==== DATA LINES

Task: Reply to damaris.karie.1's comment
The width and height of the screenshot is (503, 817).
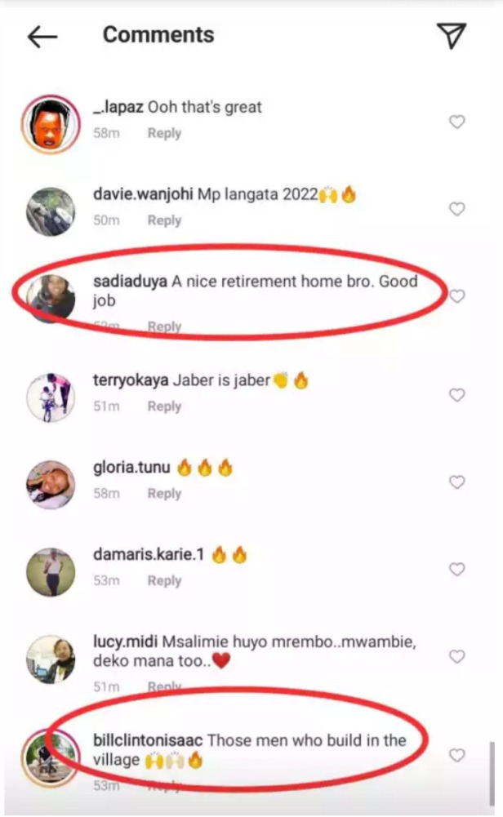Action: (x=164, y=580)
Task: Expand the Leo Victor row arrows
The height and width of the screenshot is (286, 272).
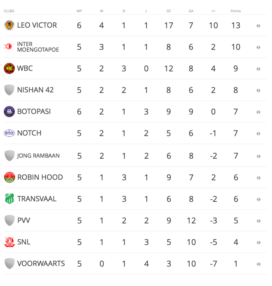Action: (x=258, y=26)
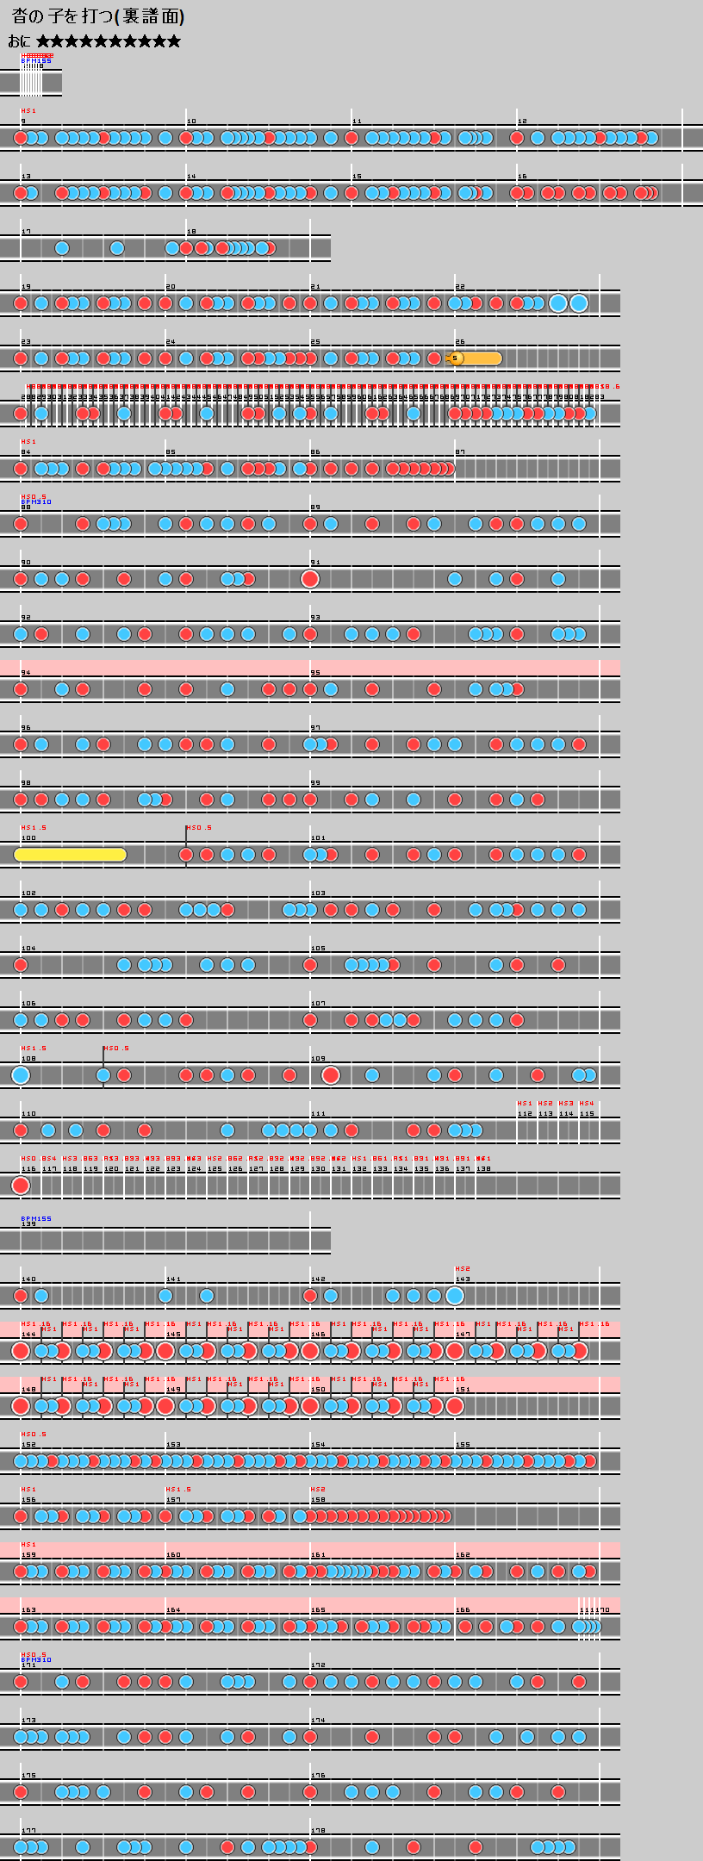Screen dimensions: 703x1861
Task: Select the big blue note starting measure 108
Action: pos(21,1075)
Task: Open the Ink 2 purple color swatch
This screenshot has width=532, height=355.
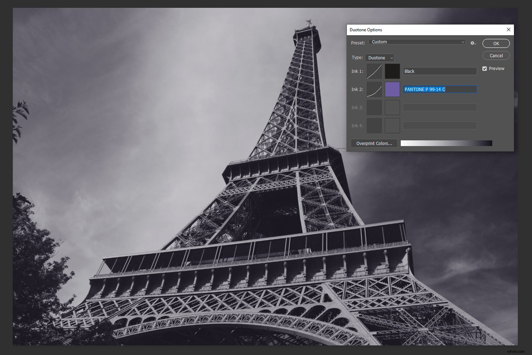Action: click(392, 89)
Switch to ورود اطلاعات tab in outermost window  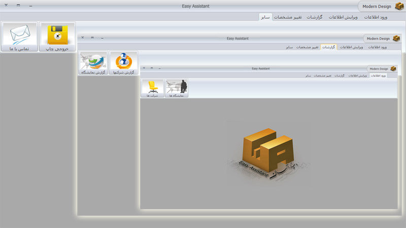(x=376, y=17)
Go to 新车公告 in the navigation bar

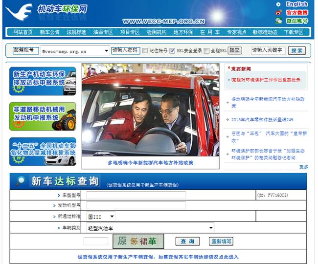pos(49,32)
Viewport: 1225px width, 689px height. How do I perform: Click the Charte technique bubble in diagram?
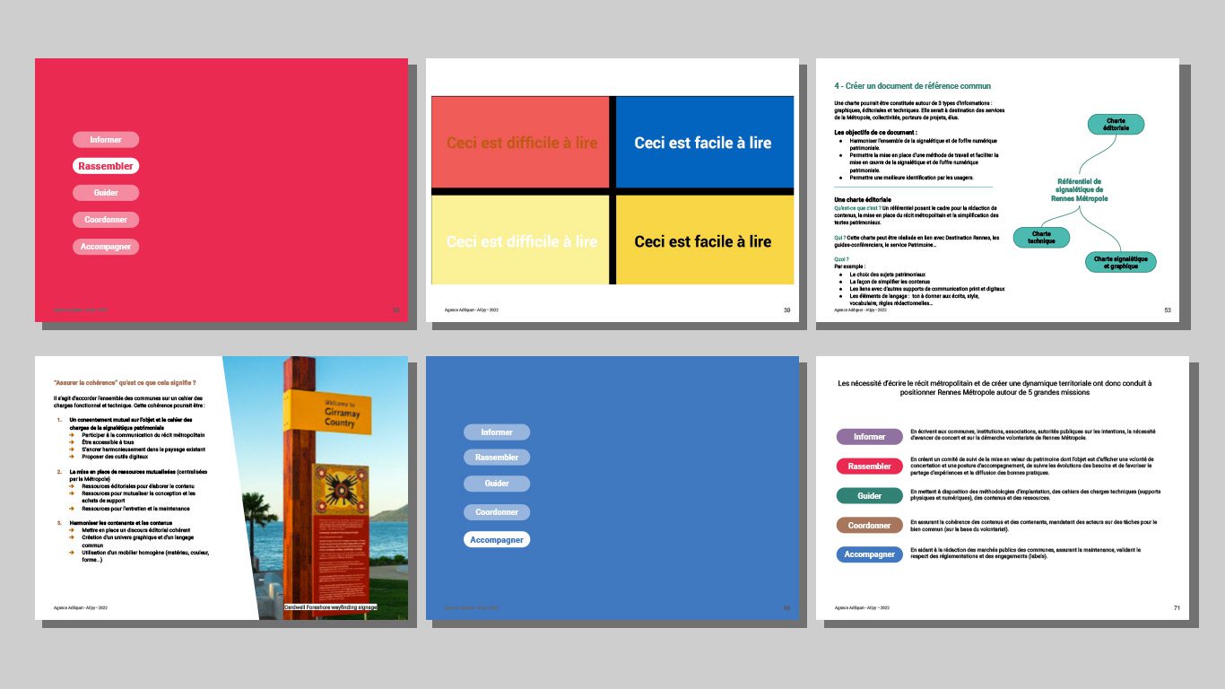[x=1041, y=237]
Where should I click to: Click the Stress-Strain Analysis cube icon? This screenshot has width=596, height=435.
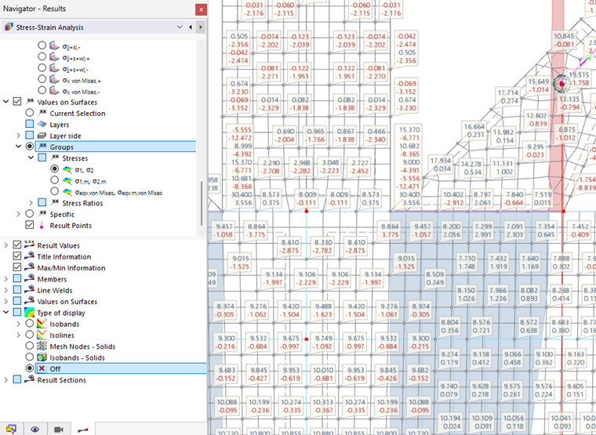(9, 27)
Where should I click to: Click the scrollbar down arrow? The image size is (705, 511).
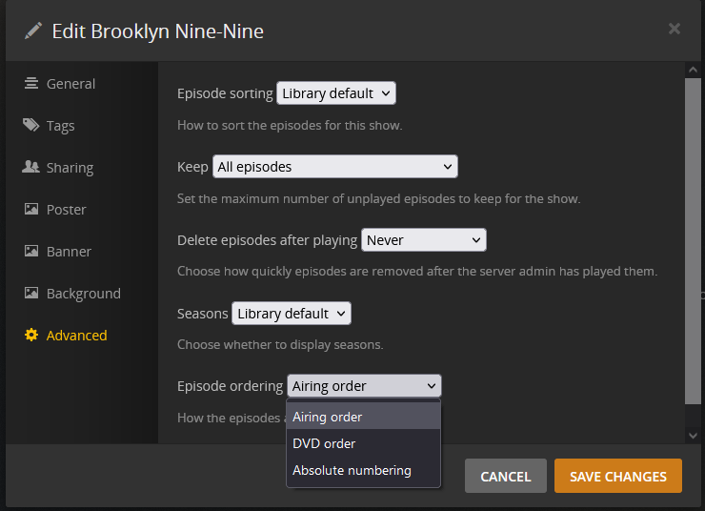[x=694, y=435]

========

### WHAT IS REQUIRED
Update the records from the line containing "Go to 新车公告 in the navigation bar" through the end of the records, swapping "diagram" for "chart" and changing nothing else. Leave the pictures out of your answer.

### ANSWER IN FULL
Go to 新车公告 in the navigation bar

pos(49,32)
Viewport: 1225px width, 689px height. How do I perform: Click the Charte technique bubble in chart?
[x=1041, y=237]
Where should I click to: Click the Stress-Strain Analysis cube icon? This screenshot has width=596, height=435.
(9, 27)
Where should I click to: Click the scrollbar down arrow? The image size is (705, 511).
[x=694, y=435]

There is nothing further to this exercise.